Required action
Tally the lines of the listing that contain the string "computer". Give the number and nothing else.

--- Study material Enclosed Below ---

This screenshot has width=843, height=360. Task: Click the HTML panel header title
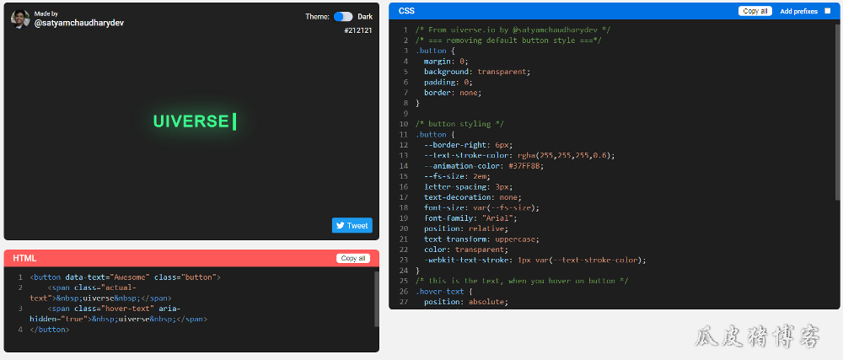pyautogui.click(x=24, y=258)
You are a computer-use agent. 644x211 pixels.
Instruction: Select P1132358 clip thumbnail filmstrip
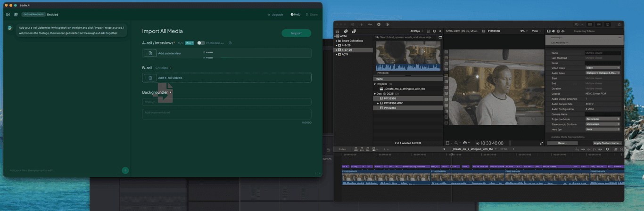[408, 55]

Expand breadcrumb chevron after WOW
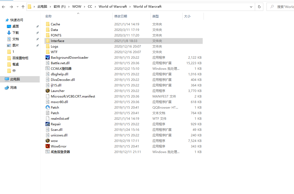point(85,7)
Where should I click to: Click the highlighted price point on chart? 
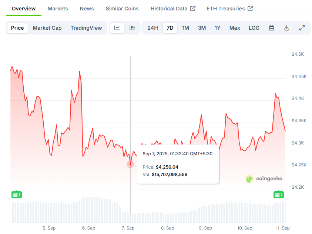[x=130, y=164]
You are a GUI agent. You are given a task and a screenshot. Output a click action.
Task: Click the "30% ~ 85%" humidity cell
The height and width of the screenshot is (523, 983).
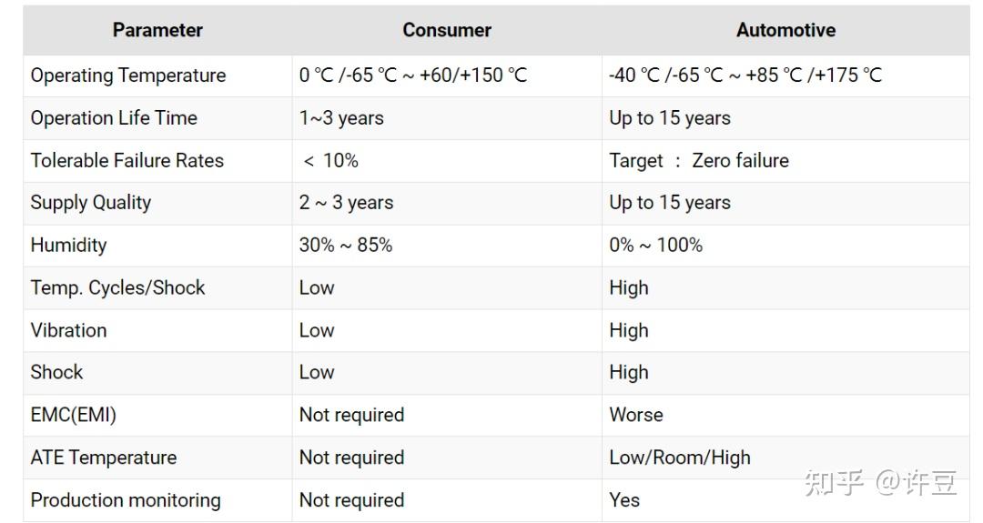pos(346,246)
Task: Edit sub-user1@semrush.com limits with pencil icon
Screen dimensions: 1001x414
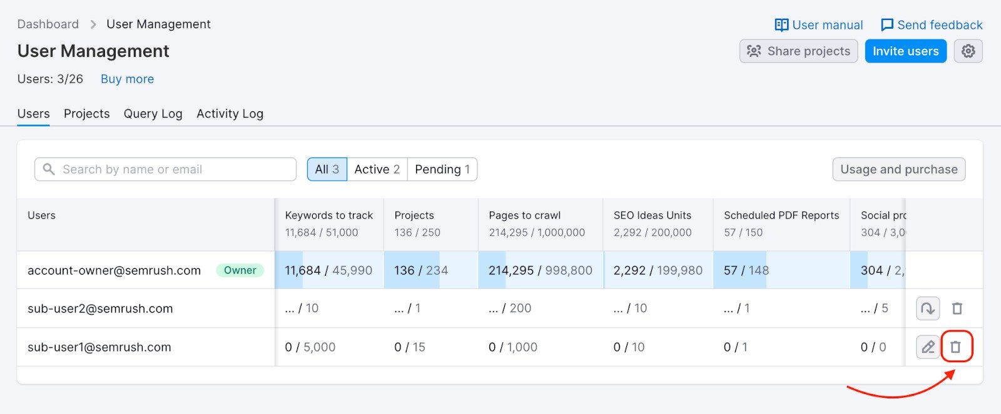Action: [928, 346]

--- End of Enclosed Study material ---
--- Study material Enclosed Below ---

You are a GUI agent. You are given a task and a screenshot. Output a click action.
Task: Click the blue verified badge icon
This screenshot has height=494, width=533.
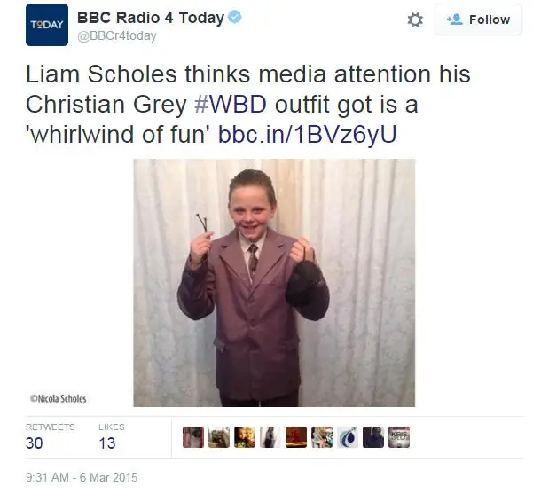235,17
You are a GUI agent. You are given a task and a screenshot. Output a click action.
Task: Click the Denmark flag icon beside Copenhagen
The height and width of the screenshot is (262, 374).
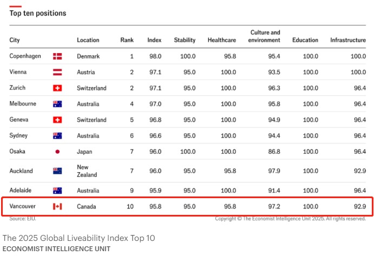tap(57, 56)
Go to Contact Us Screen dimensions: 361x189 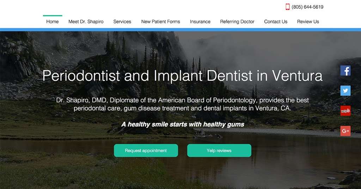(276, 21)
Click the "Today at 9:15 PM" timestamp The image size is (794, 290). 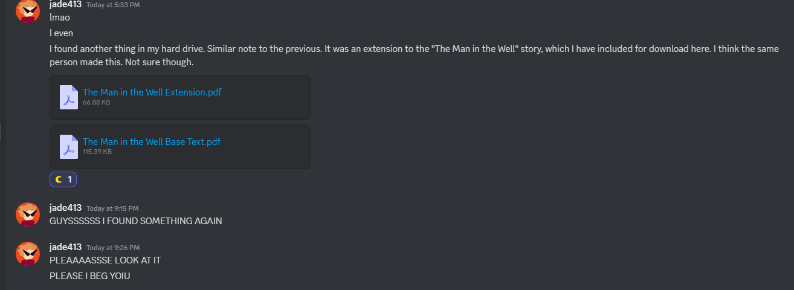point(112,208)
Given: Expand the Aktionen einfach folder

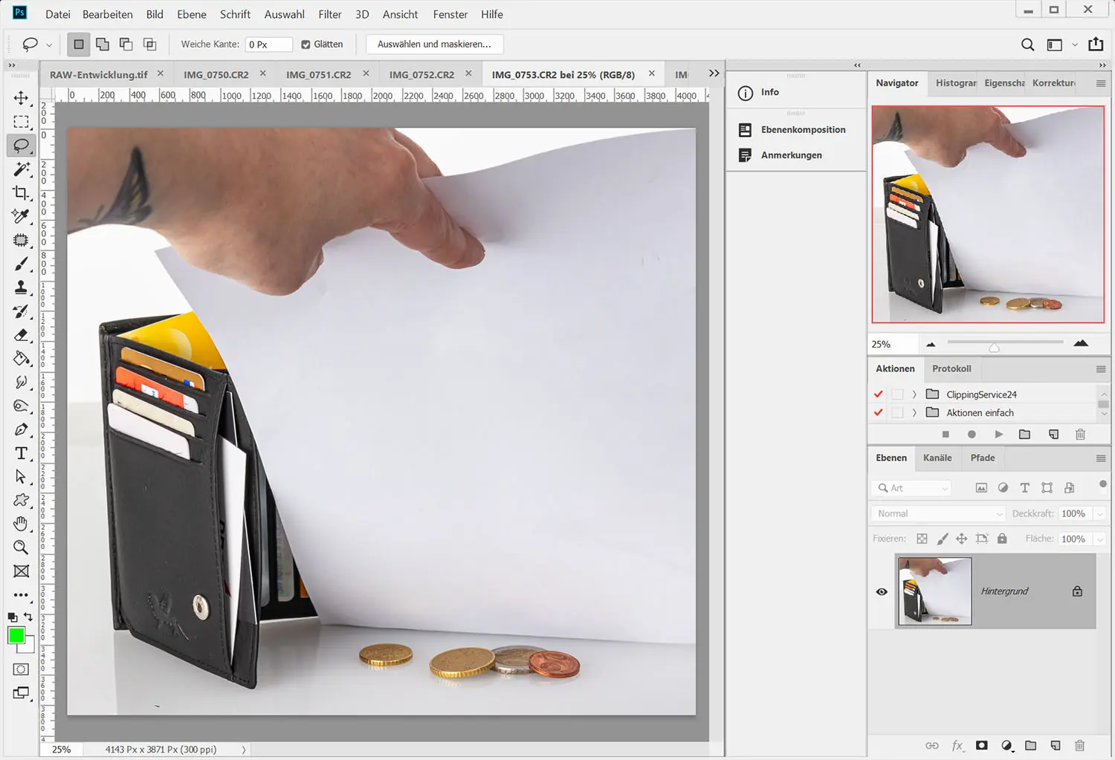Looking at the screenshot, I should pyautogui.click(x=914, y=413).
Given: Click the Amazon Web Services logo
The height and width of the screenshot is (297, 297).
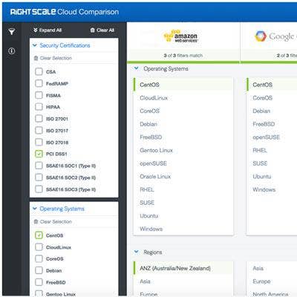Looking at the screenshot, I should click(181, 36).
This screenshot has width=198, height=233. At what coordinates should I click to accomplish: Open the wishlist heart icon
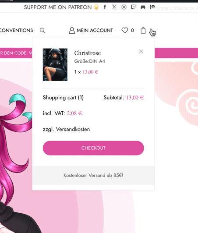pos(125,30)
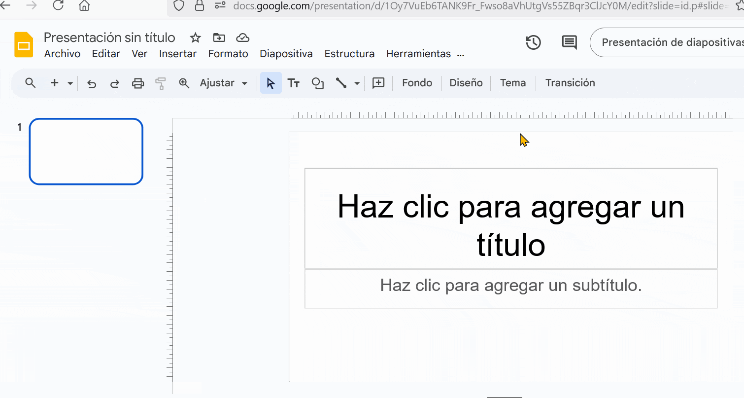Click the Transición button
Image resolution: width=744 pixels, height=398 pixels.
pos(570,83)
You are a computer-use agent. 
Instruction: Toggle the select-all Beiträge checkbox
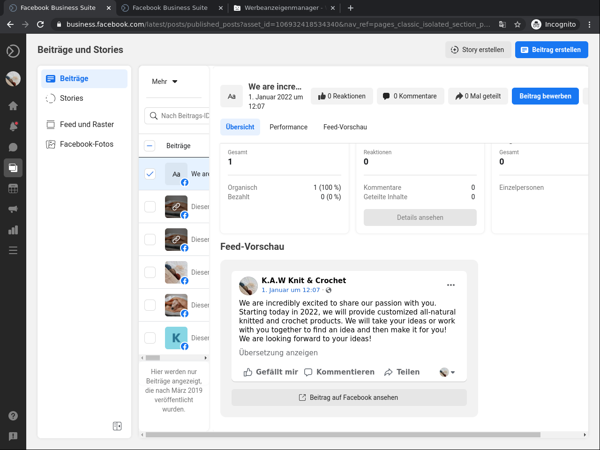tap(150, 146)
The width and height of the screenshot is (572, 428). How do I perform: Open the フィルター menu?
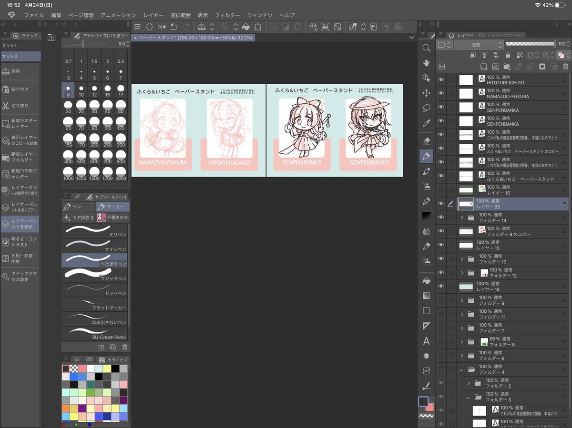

--- End of Enclosed Study material ---

Exercise response
2